Tan cierta es la sentencia antes citada del conde de Segur, que sólo en la sociedad que produjo las Mesalinas se conciben las monstruosas lubricidades de Tiberio y de Calígula, de Nerón y de Eliogábalo: pueblo que tiene por divinidades a seductores y adúlteros y a toda clase de viciosos, no es mucho que celebre los misterios de Adonis y de Cibeles, de Príapo y Flora; no es mucho que ofrezca festines de horrible suntuosidad en que las más ilustres damas hagan alarde cínico de su impudor, ínterin mueren despedazados por fieras centenares de infelices esclavos, o ínterin derraman su sangre los gladiadores que vienen a caer exánimes a los pies de las impuras cortesanas. La mesa de Eliogábalo, tal como la describen historiadores de aquel tiempo, aparece hoy como una fábula de fantasía oriental: los más extraños manjares, cubiertos con ámbar, oro y piedras preciosas; la perla molida en vez de pimienta; las lenguas de ruiseñores y el vino de rosa, se servían con frecuencia en los festines de aquel tirano que quiso usurpar su nombre al sol, como Antonio se lo usurpó al dios Baco, como Domiciano firmaba «vuestro Dios y Señor». Para trazar el último rasgo característico de la decadente sociedad romana, baste saber que Nerón y también Eliogábalo elevaron al tálamo imperial seres de su propio sexo.
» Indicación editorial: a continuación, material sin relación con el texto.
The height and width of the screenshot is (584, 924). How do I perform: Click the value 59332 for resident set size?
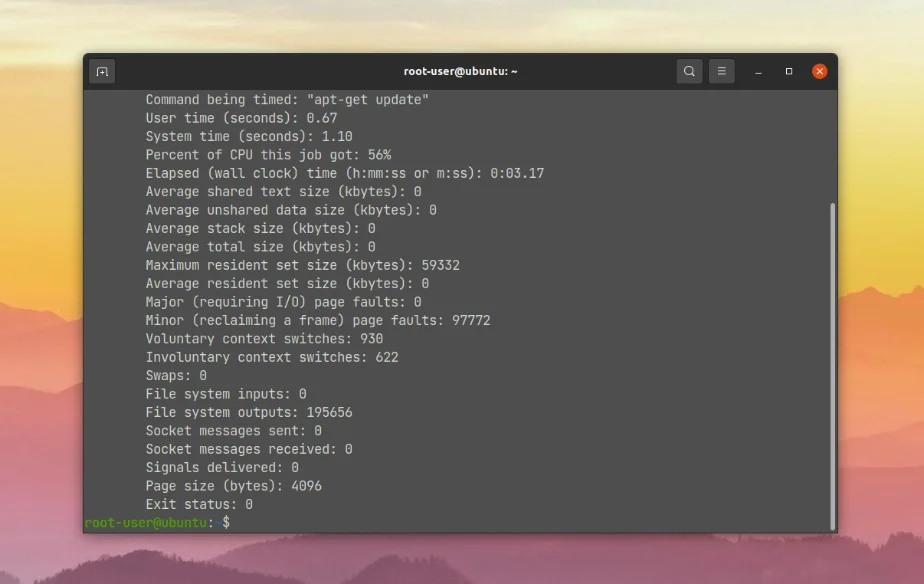[442, 265]
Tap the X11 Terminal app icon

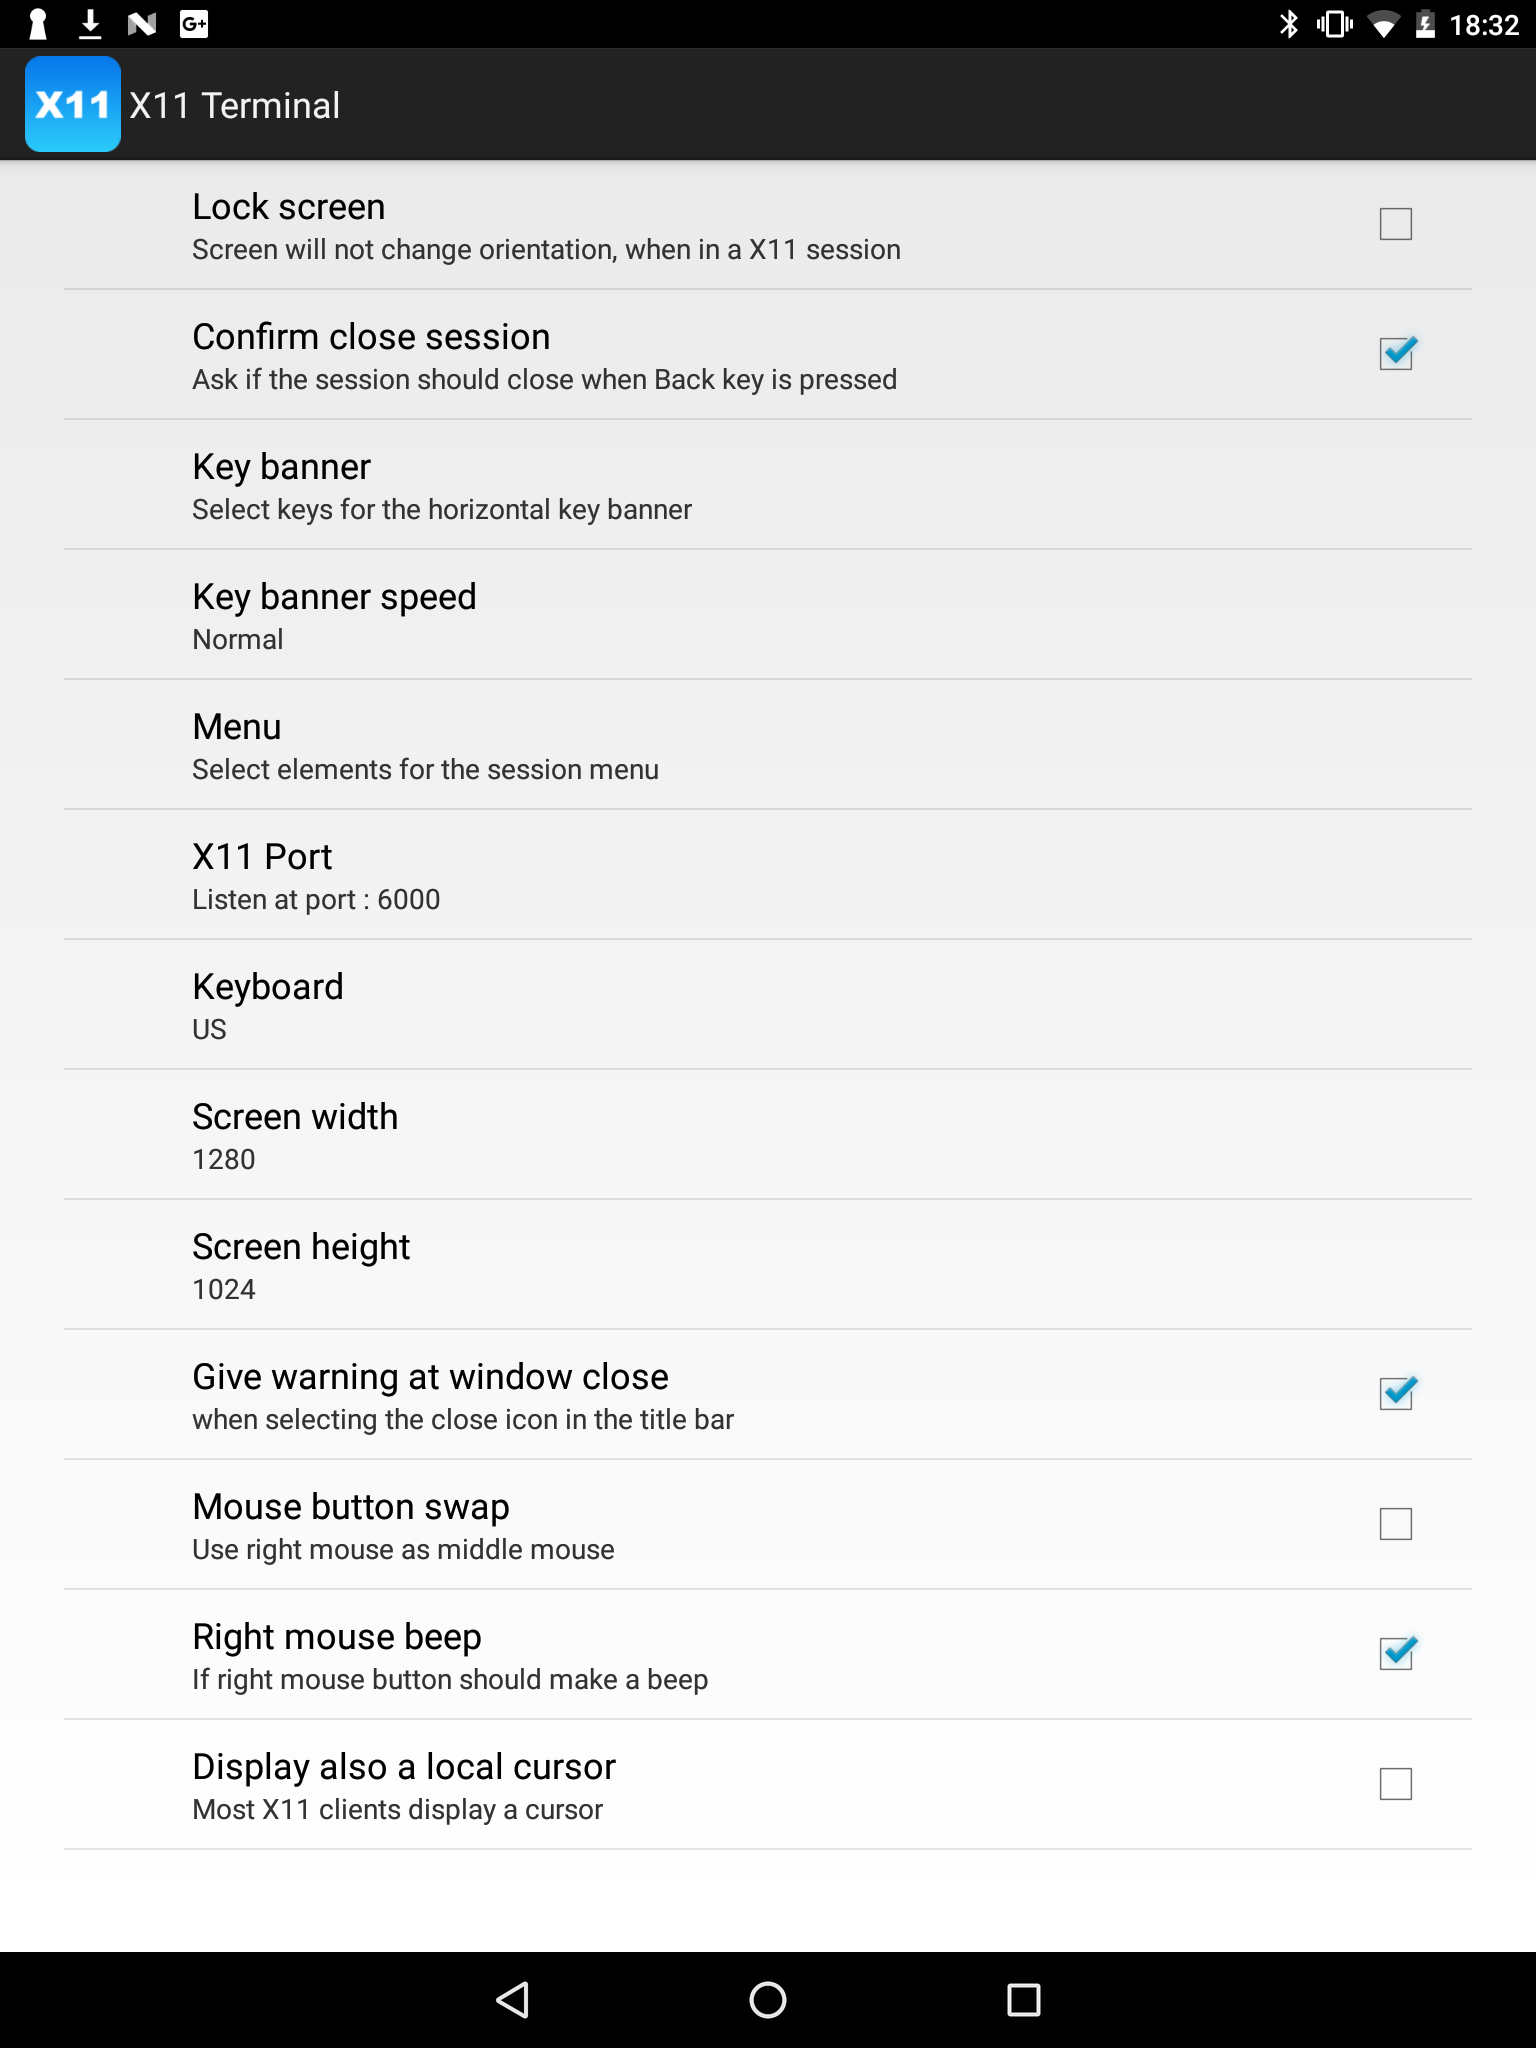pos(72,104)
¿Podía vivir un pueblo de tal manera degradado? ¿Podía prolongarse mucho aquel horrible vilipendio de la justicia, de la razón y de la humanidad? No, seguramente: mientras el pueblo romano se embriaga en el inmenso festín de la ciudad, los discípulos de Jesús penitente, perseguidos y austeros, combaten la licencia y el libertinaje, predicando que son dichosos los que lloran, felices los pobres, y bienaventurados los limpios. El cristianismo no tiene armas de hierro para combatir y destrozar el imperio romano: combate los errores con la palabra y con el ejemplo. Pero la expiación se acerca: del lado del Norte brama un huracán jamás oído; una raza vigorosa penetra en el imperio, y no tarde se apodera de sus provincias, como nube de langostas que se posa de repente sobre campo cultivado: la misma Roma cae en poder de los bárbaros, y el coloso se desploma, y el sol del Capitolio y del foro se eclipsa, y las grandezas se deshacen, y el imperio se hunde: se inaugura un nuevo período para la historia, una faz nueva para las sociedades, otra piedra miliaria en el ca mino de su vida: síntesis del progreso de Roma: invasión de los bárbaros.